We introduce a fast algorithm for entrywise evaluation of the Gauss--Newton Hessian (GNH) matrix for the fully connected feed-forward neural network. The algorithm has a precomputation step and a sampling step. While it generally requires $\mathcal{O}(Nn)$ work to compute an entry (and the entire column) in the GNH matrix for a neural network with $N$ parameters and $n$ data points, our fast sampling algorithm reduces the cost to $\mathcal{O}(n+d/\epsilon^2)$ work, where $d$ is the output dimension of the network and $\epsilon$ is a prescribed accuracy (independent of $N$).

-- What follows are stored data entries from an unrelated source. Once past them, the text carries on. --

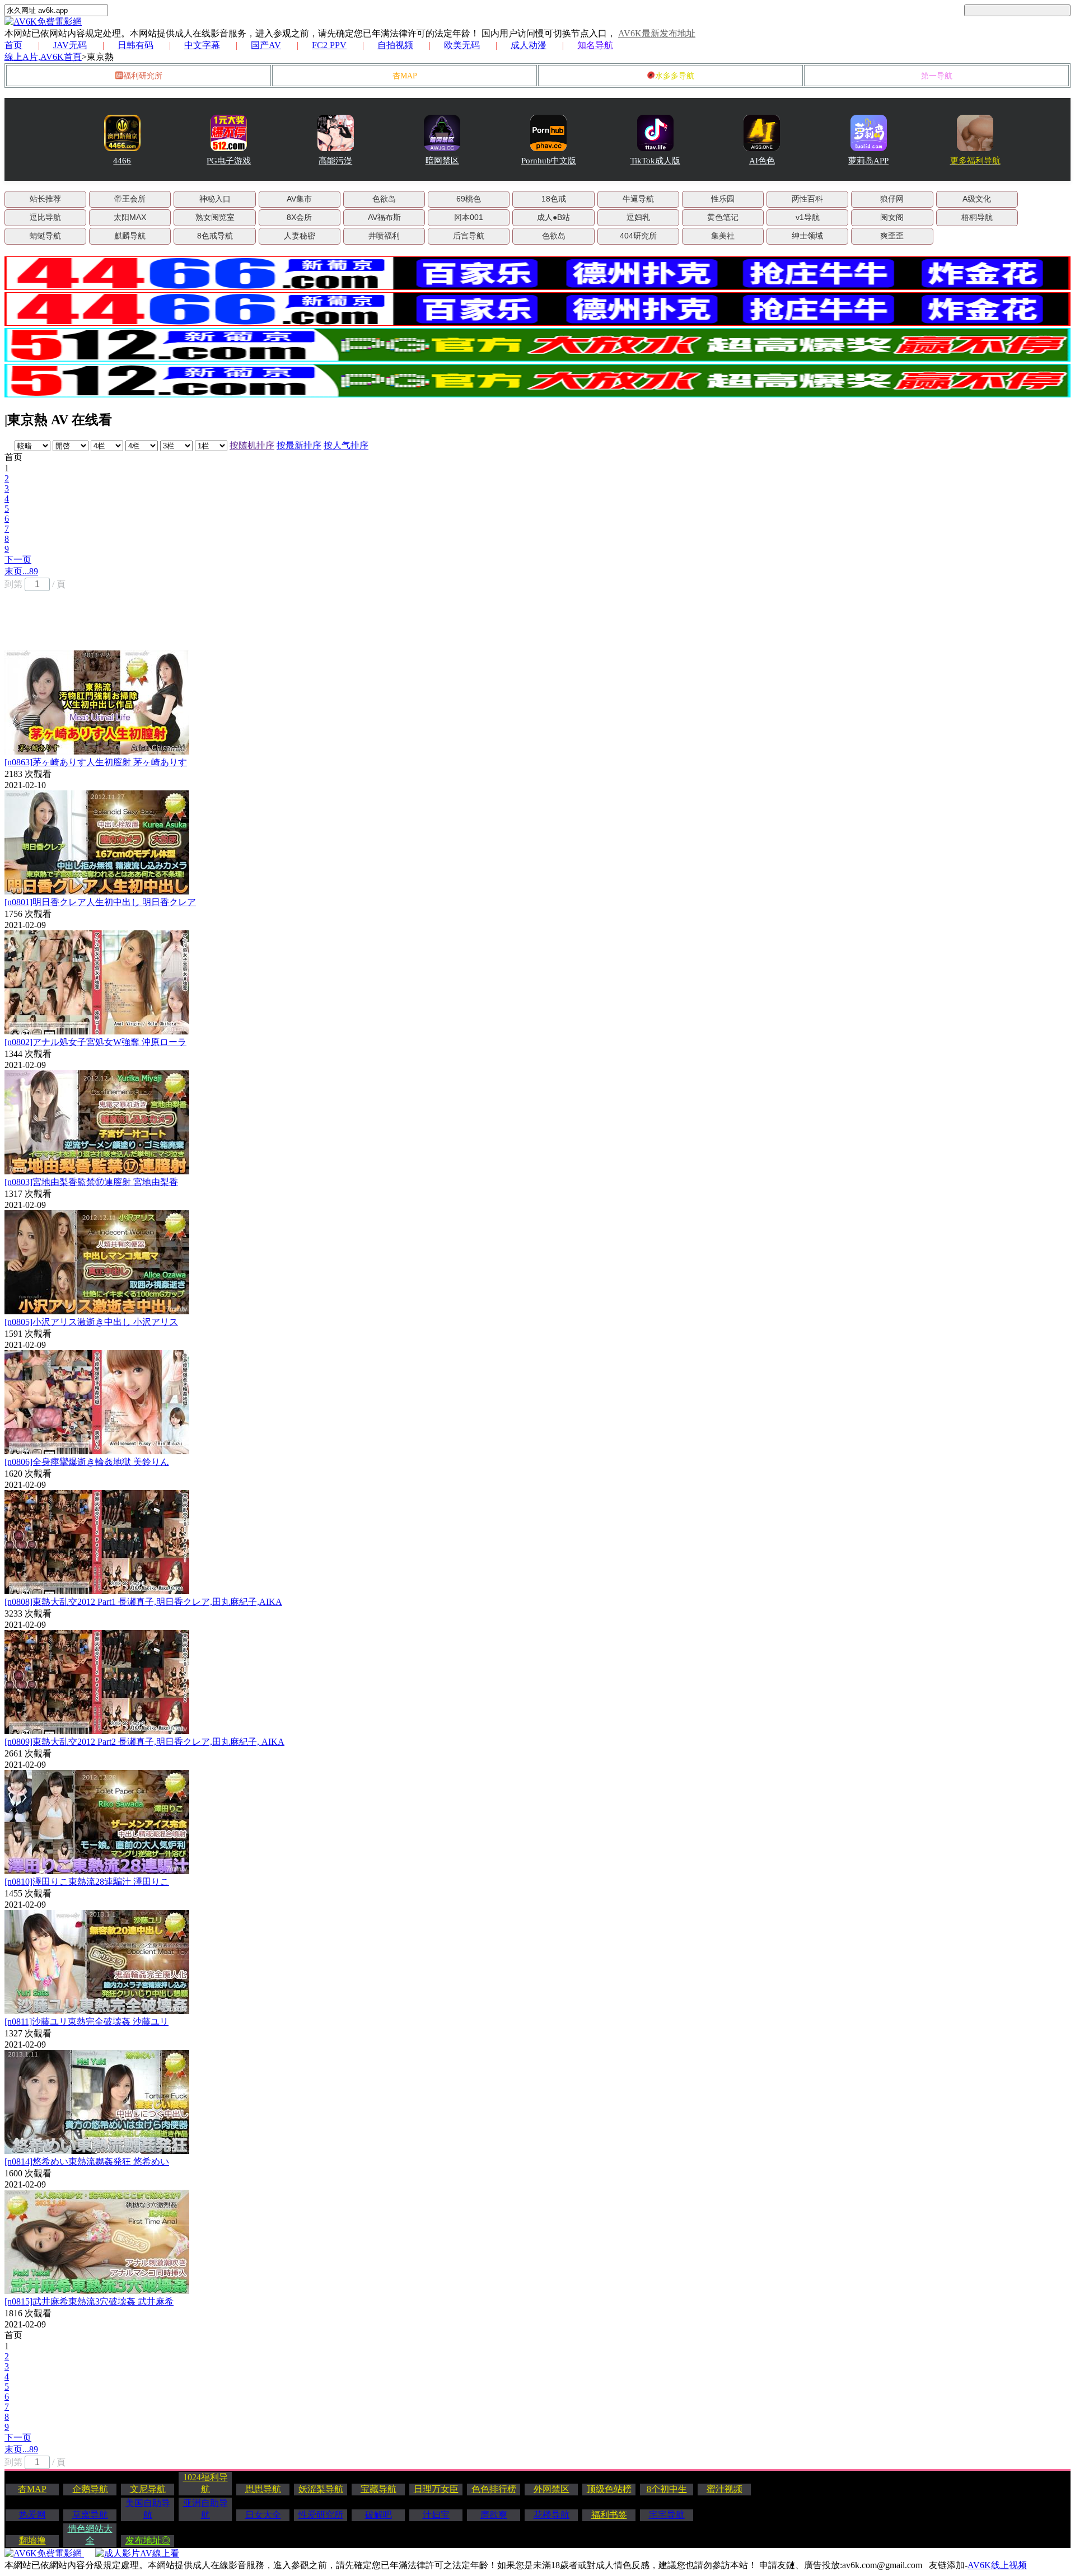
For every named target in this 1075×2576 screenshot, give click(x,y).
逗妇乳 (638, 217)
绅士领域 (807, 235)
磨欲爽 (493, 2514)
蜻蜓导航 (45, 235)
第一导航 (936, 76)
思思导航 (263, 2489)
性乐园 (723, 198)
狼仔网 (892, 198)
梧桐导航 (977, 217)
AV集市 (299, 198)
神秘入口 (215, 198)
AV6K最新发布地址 (656, 33)
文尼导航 (148, 2489)
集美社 (723, 235)
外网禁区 (551, 2489)
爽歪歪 (892, 235)
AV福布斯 (384, 217)
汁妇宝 (436, 2514)
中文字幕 (202, 45)
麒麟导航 (130, 235)
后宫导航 (468, 235)
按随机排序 (252, 445)
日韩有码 (135, 45)
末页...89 (21, 571)
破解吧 (378, 2514)
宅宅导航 (667, 2514)
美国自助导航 (147, 2508)
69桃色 (468, 198)
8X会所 (299, 217)
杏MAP (404, 76)
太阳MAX (130, 217)
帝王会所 (130, 198)
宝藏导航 (378, 2489)
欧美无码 (462, 45)
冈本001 (468, 217)
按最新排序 (299, 445)
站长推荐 (45, 198)
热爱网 (32, 2514)
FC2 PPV (329, 45)
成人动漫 (528, 45)
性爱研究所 (320, 2514)
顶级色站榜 (609, 2489)
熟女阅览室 (215, 217)
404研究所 (638, 235)
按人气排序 (346, 445)
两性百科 (807, 198)
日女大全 (263, 2514)
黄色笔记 (723, 217)
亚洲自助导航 (205, 2508)
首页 (13, 45)
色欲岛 (384, 198)
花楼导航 (551, 2514)
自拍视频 (395, 45)
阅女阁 (892, 217)
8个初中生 (667, 2489)
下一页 (17, 559)
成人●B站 (553, 217)
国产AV (266, 45)
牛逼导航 (638, 198)
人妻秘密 (299, 235)
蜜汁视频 (724, 2489)
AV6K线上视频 (997, 2565)
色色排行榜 (493, 2489)
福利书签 (609, 2514)
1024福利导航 (205, 2483)
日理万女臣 (436, 2489)
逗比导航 (45, 217)
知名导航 (595, 45)
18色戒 (553, 198)
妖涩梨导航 (320, 2489)
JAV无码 (70, 45)
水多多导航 (674, 76)
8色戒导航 (215, 235)
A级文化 (976, 198)
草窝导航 (90, 2514)
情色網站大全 (90, 2534)
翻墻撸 (32, 2540)
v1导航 (808, 217)
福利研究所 (142, 76)
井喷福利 (384, 235)
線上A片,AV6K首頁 (43, 57)
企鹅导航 (90, 2489)
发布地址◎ (147, 2540)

One application of our algorithm is constructing the hierarchical-matrix ($\mathcal{H}$-matrix) approximation of the GNH matrix for solving linear systems and eigenvalue problems. It generally requires $\mathcal{O}(N^2)$ memory and $\mathcal{O}(N^3)$ work to store and factorize the GNH matrix, respectively. The $\mathcal{H}$-matrix approximation requires only $\mathcal{O}(N r_o)$ memory footprint and $\mathcal{O}(N r_o^2)$ work to be factorized, where $r_o \ll N$ is the maximum rank of off-diagonal blocks in the GNH matrix. We demonstrate the performance of our fast algorithm and the $\mathcal{H}$-matrix approximation on classification and autoencoder neural networks. (A corrected version is attached.)